__Extrait du texte__:

──────────────────────────────

Cet article est rédigé à partir des réponses données par 131 élèves du collège des Maristes de Bourg de Péage dans la Drôme. 44 élèves de 6e et 87 élèves de 3e ont répondu aux deux questions :
« Qu’est-ce qu’un héros/une héroïne pour toi ? » et « Qui sont tes héros ? ». Les réponses ne sont pas fondamentalement différentes entre les deux niveaux de classe, même si évidemment les formulations sont plus élaborées en 3e.

Qu’est-ce qu’un héros pour les adolescents ?

Marie Agnès REYNAUD

Les collégiens interrogés définissent le héros par trois grands critères : ses actions, ses qualités et son rapport à eux, son rôle dans leur vie. Ils n’ont énoncé parfois qu’une seule réponse dans un seul critère, parfois plusieurs réponses, soit dans un même critère, soit dans deux ou trois critères. (Entre parenthèses vous trouverez le nombre de réponses)

Des actes remarquables

Le héros est d’abord un sauveur de personnes, du monde (71) et un aidant et/ou un protecteur auprès des personnes fragiles, handicapées, âgées (47). Il fait « quelque chose de bien » (12), voire un acte compliqué, extraordinaire (6).
Pour certains élèves, il est celui qui accomplit un exploit pour son pays (7) ou un personnage historique (2). Il est parfois celui qui tue (2) ou qui n’existe que dans le virtuel, mais qui a de bonnes idées (2). Quelques-uns plébiscitent le héros du quotidien (6).

Graphique 01

Des qualités morales

Le héros doit faire preuve de qualités morales. Il est courageux ; il n’a pas peur (26). Il défend ses idéaux malgré le danger, il se bat pour la paix et la justice (18). Il est celui que l’on admire, que l’on respecte et en qui on a confiance (15). Il se démarque des autres par ses (super)pouvoirs (8) et n’hésite pas à sacrifier sa vie pour autrui (8).

──────────────────────────────

__Données affichées__:

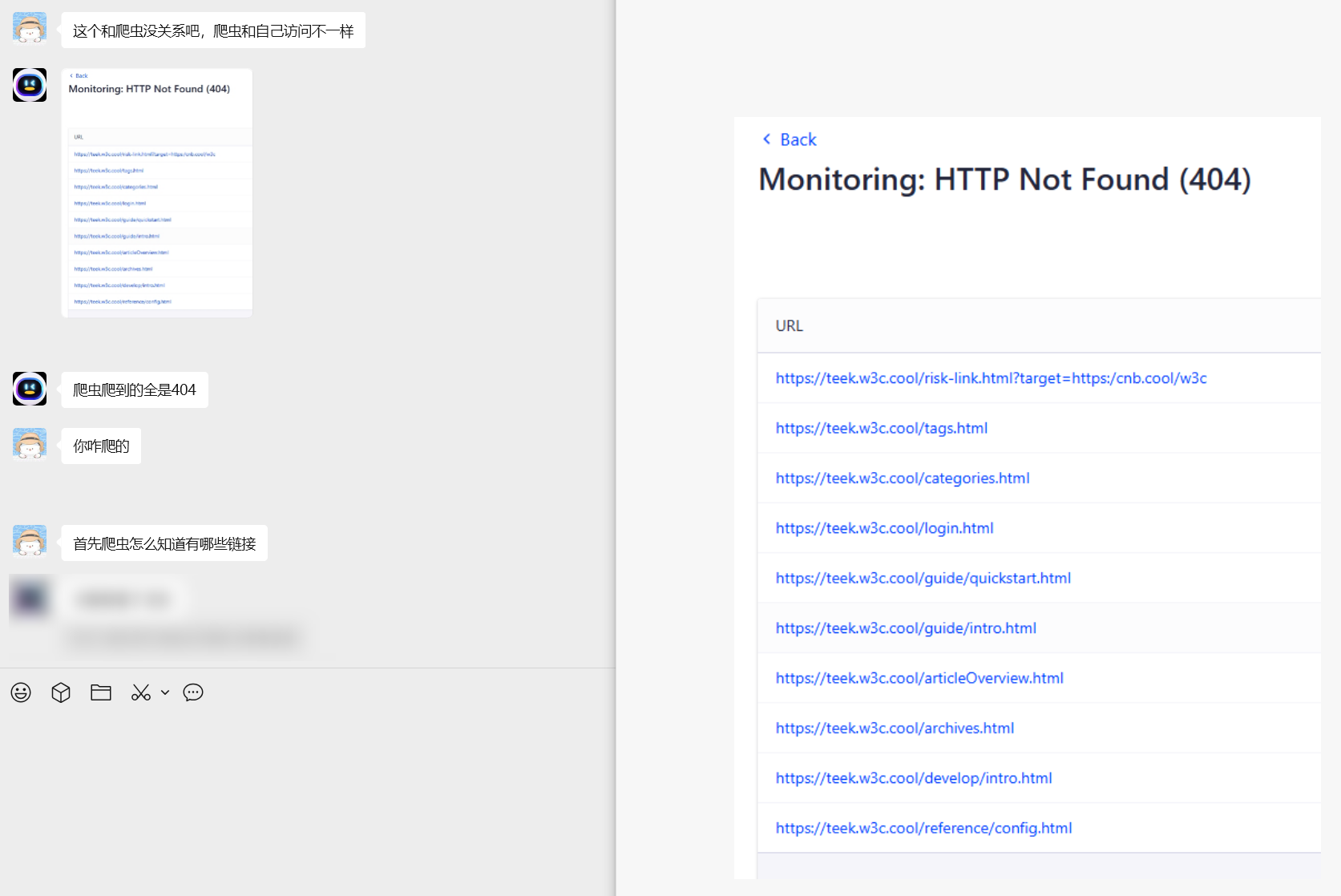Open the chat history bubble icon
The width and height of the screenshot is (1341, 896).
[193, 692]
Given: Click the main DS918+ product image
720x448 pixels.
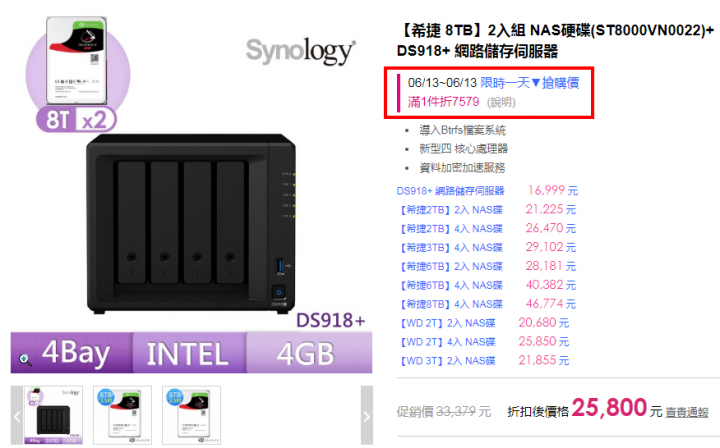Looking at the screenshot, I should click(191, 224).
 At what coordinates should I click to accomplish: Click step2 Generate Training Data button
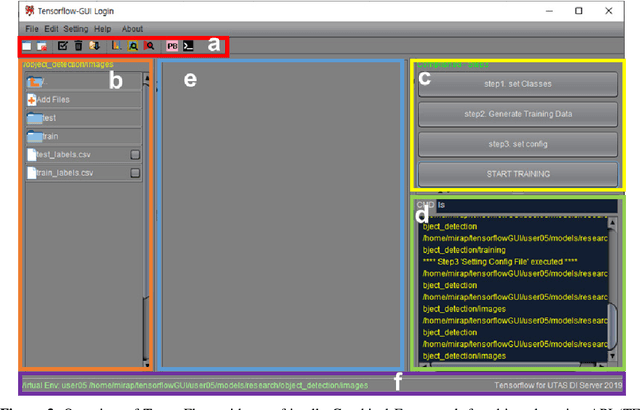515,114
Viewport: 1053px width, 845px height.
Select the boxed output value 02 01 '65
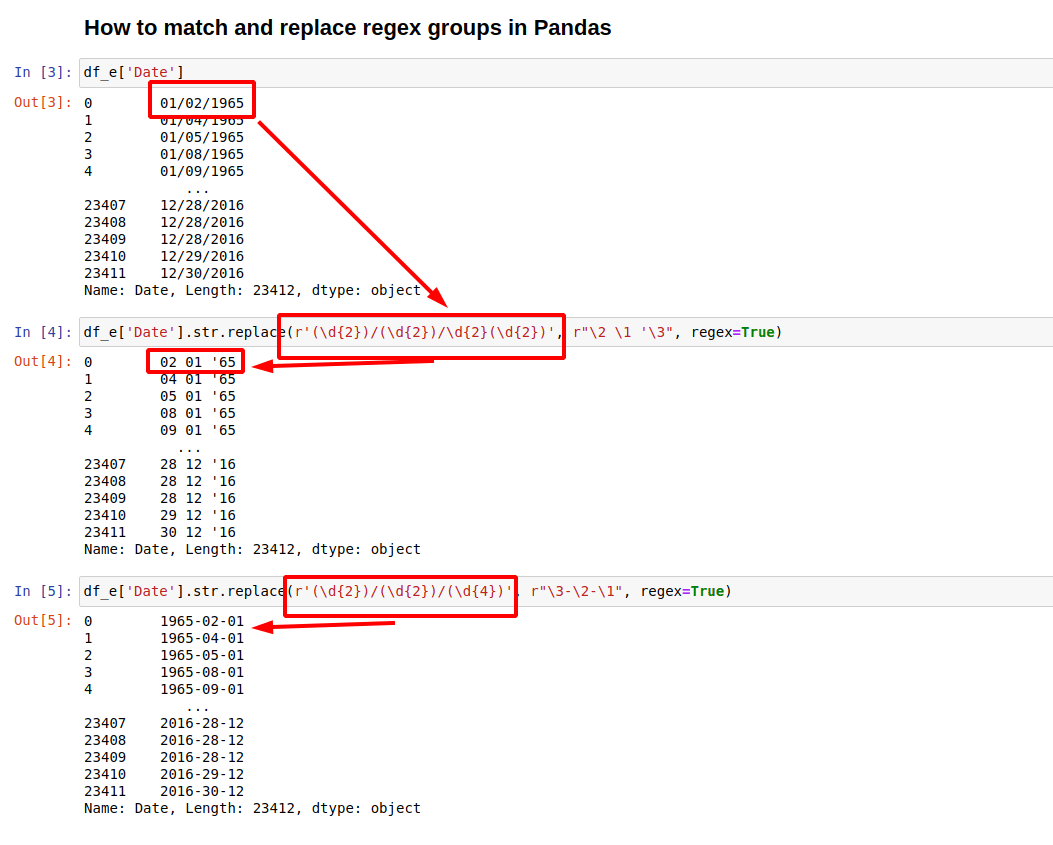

──────────────────────────────

__Tâche demandée 1__:
Selon l'extrait sur les héros des adolescents, combien d'élèves de 3e ont répondu aux deux questions ?
__Tâche demandée 2__:
Dans les lignes, de celle qui contient « At what coordinates » jusqu'à la dernière incluse, remplacez « button » par « control », puis redonnez ces lignes sans les images.

__Réponse attendue 1__:
87 élèves de 3e ont répondu.

__Réponse attendue 2__:
 At what coordinates should I click to accomplish: Click step2 Generate Training Data control
515,114
Viewport: 1053px width, 845px height.
Select the boxed output value 02 01 '65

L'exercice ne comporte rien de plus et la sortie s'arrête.